Top of GIVEN INFORMATION

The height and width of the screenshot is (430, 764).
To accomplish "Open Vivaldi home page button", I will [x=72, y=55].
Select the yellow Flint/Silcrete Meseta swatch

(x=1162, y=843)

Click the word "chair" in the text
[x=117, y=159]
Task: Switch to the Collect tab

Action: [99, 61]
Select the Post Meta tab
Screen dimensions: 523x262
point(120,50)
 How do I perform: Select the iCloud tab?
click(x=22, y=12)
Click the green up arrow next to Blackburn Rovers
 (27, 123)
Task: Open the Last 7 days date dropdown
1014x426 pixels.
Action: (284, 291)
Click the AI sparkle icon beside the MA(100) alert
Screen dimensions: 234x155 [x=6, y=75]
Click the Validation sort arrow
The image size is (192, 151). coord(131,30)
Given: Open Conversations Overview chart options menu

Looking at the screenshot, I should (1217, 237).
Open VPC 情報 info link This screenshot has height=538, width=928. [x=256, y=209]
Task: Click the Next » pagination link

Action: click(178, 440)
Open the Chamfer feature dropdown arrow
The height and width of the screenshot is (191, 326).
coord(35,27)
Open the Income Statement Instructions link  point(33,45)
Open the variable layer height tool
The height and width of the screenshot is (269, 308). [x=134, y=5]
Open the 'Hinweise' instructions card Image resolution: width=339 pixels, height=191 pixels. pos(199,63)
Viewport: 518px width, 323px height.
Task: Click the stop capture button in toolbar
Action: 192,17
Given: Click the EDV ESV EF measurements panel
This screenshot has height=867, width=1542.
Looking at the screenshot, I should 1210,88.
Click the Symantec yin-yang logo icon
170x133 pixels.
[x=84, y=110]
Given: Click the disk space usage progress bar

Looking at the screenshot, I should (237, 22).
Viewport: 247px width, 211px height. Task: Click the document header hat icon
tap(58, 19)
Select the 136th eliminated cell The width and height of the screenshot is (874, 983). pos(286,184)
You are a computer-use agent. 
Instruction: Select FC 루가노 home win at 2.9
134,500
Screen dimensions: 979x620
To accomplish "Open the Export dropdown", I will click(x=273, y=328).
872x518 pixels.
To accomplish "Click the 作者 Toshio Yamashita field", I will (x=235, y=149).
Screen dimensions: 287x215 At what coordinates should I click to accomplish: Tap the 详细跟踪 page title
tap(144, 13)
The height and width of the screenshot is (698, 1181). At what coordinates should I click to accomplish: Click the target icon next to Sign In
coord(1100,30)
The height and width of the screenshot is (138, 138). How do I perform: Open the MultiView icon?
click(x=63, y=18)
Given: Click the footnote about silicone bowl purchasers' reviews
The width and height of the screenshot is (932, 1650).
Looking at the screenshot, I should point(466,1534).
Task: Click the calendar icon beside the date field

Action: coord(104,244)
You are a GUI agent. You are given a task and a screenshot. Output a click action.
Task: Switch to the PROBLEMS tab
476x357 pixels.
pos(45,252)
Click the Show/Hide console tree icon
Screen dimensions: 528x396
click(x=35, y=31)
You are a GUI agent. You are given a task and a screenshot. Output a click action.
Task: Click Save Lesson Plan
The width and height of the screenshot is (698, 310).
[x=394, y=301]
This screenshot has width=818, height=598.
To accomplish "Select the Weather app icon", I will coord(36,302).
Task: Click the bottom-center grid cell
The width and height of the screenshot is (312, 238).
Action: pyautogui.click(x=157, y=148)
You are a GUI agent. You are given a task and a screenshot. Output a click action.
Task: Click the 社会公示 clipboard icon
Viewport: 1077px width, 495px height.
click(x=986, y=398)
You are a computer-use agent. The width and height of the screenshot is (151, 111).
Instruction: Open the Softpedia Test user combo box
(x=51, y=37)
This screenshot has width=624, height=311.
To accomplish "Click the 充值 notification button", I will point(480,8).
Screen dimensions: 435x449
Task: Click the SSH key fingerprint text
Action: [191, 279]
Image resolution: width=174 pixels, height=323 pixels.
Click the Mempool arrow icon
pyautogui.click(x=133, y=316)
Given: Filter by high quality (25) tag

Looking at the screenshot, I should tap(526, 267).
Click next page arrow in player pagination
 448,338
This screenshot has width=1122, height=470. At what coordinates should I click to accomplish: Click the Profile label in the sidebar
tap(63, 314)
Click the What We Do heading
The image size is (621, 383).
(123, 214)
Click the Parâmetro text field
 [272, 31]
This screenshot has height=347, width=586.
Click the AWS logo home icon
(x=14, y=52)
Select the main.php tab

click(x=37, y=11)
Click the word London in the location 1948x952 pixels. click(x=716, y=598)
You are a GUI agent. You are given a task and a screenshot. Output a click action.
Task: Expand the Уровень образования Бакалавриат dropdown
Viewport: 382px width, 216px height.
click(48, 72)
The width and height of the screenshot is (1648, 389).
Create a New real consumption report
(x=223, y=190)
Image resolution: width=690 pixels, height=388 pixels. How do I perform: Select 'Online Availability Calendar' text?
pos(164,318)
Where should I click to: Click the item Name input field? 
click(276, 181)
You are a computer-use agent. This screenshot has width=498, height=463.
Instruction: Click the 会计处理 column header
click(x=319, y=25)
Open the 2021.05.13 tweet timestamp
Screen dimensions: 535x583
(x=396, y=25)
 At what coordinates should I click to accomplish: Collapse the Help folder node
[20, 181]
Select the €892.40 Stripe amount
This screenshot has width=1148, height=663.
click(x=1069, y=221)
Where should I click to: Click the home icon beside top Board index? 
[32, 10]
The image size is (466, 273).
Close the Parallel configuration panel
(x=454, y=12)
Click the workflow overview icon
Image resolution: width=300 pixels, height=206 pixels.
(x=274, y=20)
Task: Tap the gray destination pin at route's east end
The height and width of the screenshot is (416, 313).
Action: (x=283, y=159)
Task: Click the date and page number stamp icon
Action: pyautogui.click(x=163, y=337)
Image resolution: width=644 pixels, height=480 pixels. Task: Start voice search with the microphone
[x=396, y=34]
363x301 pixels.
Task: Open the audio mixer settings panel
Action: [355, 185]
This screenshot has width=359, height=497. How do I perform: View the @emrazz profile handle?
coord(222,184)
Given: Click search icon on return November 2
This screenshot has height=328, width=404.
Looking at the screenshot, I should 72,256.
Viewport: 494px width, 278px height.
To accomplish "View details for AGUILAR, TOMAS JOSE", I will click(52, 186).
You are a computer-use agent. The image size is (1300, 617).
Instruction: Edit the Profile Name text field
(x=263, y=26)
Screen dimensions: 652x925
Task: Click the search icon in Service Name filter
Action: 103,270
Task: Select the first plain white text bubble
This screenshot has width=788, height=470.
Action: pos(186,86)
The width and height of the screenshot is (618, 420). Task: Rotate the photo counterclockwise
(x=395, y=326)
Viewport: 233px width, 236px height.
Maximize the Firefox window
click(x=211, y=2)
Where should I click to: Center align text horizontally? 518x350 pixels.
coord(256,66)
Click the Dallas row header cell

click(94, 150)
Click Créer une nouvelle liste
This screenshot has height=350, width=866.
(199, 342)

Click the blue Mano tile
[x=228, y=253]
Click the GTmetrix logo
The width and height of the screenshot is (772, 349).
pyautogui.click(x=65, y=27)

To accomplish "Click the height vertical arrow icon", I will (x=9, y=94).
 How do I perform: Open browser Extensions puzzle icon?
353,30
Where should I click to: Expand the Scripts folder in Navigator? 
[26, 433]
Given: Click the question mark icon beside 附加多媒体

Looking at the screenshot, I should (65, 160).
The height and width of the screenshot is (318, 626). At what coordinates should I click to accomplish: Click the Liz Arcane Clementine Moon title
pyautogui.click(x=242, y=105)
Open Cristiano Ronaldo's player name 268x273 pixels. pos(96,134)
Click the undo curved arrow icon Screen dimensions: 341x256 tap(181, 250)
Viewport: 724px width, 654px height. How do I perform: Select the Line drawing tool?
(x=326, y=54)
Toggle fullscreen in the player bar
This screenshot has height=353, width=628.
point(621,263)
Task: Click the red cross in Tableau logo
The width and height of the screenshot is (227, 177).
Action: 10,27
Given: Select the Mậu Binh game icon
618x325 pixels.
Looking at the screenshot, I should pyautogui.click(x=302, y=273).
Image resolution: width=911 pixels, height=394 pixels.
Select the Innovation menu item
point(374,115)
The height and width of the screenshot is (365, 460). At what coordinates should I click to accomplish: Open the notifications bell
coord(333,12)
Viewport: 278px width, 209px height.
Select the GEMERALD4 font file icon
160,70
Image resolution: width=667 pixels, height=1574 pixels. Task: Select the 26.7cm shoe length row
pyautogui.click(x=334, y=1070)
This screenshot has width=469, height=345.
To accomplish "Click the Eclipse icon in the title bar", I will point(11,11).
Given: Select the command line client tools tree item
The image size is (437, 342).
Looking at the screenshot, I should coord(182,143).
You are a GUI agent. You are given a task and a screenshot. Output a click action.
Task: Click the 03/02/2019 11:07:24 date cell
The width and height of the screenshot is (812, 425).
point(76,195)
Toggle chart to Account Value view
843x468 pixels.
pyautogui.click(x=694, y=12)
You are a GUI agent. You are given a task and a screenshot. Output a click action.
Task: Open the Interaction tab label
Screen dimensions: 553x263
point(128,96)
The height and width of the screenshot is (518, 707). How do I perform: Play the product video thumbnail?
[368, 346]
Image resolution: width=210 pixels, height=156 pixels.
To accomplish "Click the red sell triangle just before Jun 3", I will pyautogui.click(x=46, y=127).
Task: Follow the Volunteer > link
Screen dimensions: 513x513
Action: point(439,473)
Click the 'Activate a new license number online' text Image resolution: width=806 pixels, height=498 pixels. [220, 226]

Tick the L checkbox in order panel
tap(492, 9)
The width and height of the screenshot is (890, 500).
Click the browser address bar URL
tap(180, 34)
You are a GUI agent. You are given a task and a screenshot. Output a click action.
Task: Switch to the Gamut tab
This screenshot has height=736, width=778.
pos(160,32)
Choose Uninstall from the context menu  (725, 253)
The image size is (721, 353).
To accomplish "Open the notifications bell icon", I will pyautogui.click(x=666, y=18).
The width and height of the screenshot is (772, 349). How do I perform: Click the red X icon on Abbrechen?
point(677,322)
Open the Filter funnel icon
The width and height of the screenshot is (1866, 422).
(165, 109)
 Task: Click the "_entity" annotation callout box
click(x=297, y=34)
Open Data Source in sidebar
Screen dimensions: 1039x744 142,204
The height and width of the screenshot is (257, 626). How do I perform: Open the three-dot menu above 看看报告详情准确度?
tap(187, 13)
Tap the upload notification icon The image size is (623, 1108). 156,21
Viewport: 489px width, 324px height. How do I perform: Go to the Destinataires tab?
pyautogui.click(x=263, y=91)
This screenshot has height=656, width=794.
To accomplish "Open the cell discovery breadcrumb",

Bottom of GIVEN INFORMATION

PROBLEM REQUIREMENTS: The lines to return are those holding the string "Toggle" anywhere in the listing above.

RESPONSE:
Toggle fullscreen in the player bar
Toggle chart to Account Value view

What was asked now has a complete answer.